= House of Glass (Toer novel) =

1988 novel by Pramoedya Ananta Toer

House of Glass (Rumah Kaca) is the fourth and final novel in the Buru Quartet tetralogy by the Indonesian author Pramoedya Ananta Toer. The original Indonesian edition was published in 1988 and an English translation by Max Lane was published in 1997.

The Buru Quartet follows the life of Minke, a heroic character loosely based upon pioneering journalist Tirto Adhi Soerjo. Unlike the other novels, House of Glass is not narrated by Minke. Instead, it follows the perspective of his nemesis, a self-loathing colonial official who is trying to destroy the emergent Indonesian independence movement.

== Synopsis ==
The novel begins with Minke going into exile for five years as a punishment for criticising the government in his newspaper.
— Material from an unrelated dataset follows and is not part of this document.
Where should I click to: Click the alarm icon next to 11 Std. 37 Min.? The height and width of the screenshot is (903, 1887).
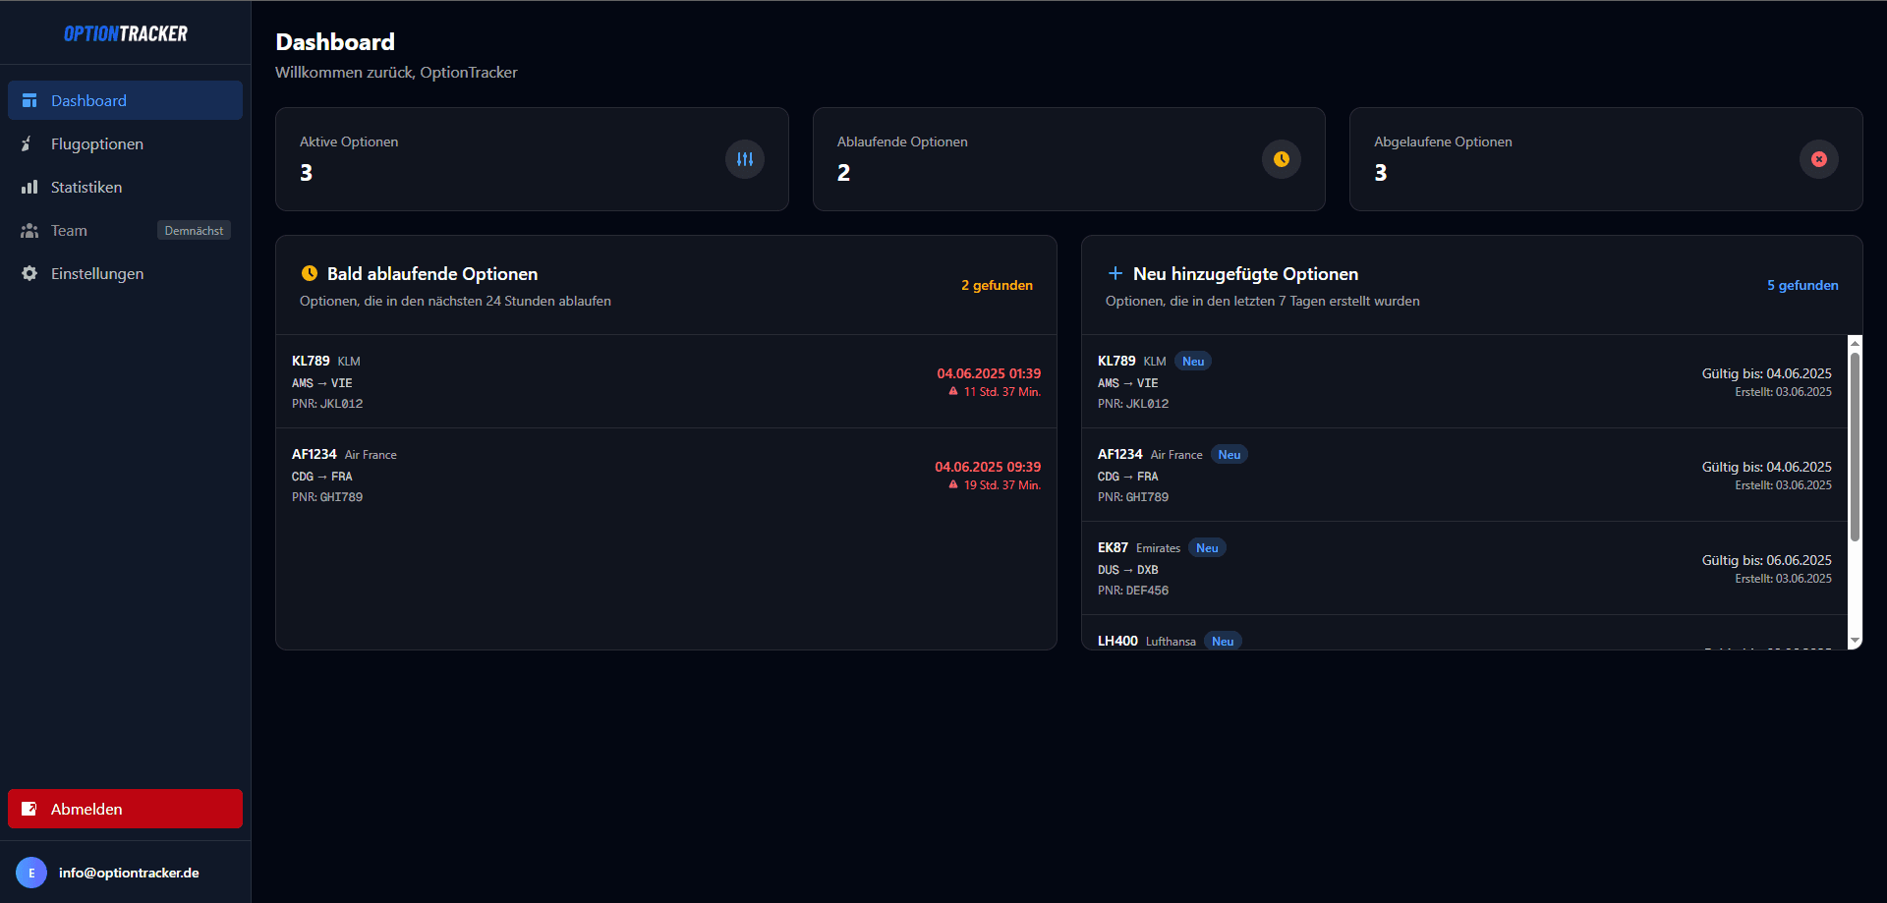pos(951,391)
He is accompanied by Meneer (Jacques) Pangemanann, whom the Dutch colonial authorities then task to spy upon the dissident movement.
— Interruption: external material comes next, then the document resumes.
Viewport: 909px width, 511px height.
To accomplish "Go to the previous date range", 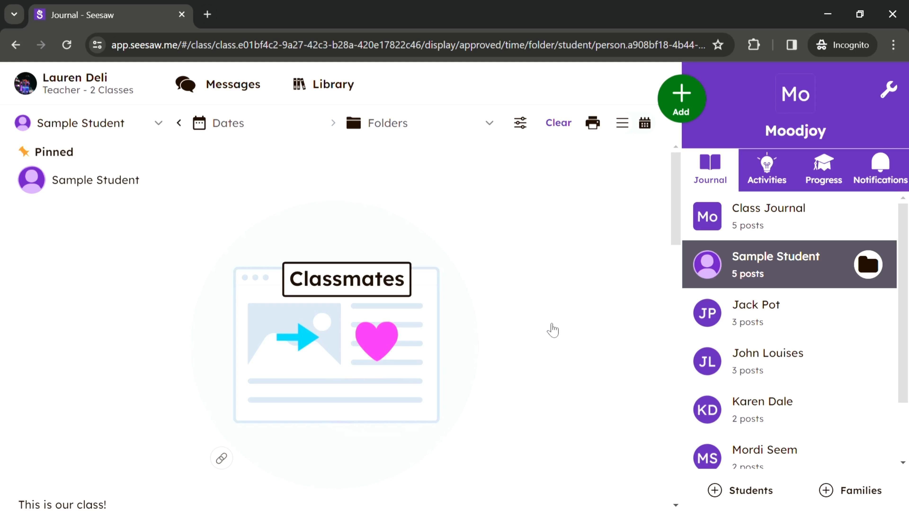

Pangemanann is a Menadonese man holding a legal status equal to that of a European. He enjoys the status and power of his colonial position, and orders his thugs and informers to attack the dissidents by spreading divisive rumours, inciting race riots, and committing torture and murder. Yet Pangemanann also recognises the rottenness of the colonial administration, and knows that his attempts to suppress the dissidents will be ultimately futile. He privately sympathises with the independence movement, and is tormented by pangs of conscience.

Despite Pangemanann's inner turmoil and his secret admiration for Minke, he nonetheless engineers the journalist's destruction. Visiting Minke's grave, he mourns over his rival.

== Reception ==
John Morley stated that the novel provides "an illuminating, moving account of colonial psychosis", through its exploration of how Pangemanann "succumbs to the lures of power and privilege at the cost of betraying his people and, in the end, himself".